Well, I still oppose getting rid of chicken skins altogether, although I don't know enough about leather-working to really speak authoritatively on the subject. It does at least seem to be possible, though (
http://www.bushcraftuk.com/forum/showthread.php?t=9971). Besides, how would Toady even draw the line between leather-giving animals and non-leather-giving animals? Size? A running list based on real-world resources? My expectation would be that anything with a skin can be tanned. Heck, even fish were used to make shoes in WWII era Denmark. (Again, though, I'm only a lay-person on the subject, so have a grain of salt).
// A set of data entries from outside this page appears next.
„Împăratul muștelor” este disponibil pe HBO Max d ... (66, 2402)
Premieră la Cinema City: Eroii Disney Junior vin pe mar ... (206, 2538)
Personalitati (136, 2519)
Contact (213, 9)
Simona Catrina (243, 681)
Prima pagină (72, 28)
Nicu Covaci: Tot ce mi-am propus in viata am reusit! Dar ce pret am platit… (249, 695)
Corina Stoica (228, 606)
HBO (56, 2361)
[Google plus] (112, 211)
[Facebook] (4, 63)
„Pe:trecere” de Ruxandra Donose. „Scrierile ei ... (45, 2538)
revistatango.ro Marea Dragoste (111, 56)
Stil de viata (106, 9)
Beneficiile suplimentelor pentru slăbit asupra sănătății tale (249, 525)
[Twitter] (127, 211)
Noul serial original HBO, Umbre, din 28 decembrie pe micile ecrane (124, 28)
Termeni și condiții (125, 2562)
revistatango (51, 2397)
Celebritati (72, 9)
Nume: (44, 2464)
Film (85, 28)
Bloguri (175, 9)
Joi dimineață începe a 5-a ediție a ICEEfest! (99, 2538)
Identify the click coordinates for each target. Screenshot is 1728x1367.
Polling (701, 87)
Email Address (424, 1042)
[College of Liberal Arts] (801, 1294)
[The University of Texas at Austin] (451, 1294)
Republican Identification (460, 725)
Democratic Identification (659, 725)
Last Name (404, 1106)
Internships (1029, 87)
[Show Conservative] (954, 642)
If skins were treated the same as metal bars, needing multiples of the same kind (e.g., 3x chicken leather) to make one thing, that should clear up the balance issue pretty well; although I don't know if leather really can't be mixed in real life. Still, just raising the production cost of items at all should be a help, as would requiring stitching (another unit of cloth/leather eaten, with possible item value increase as a trade-off), or making egg-production dependent on diet, or allowing "friendly fire" between animals on the fort.
If chickens require protection from any non-grazing animal, whether tame or wild, the time and resources spent building a walled nesting area and herding them into it (only to lose them to hawks anyway) should more than make up for the eggs and skin. Heck, we might all be back here demanding more eggs per chicken in order to compensate.
P.S. I edited out the blunter part of my post, sorry about that. Why do I always have to sound like an arrogant dork on the internet?
It is the internet's main function. I've been a victim of it myself many times, I'm sure.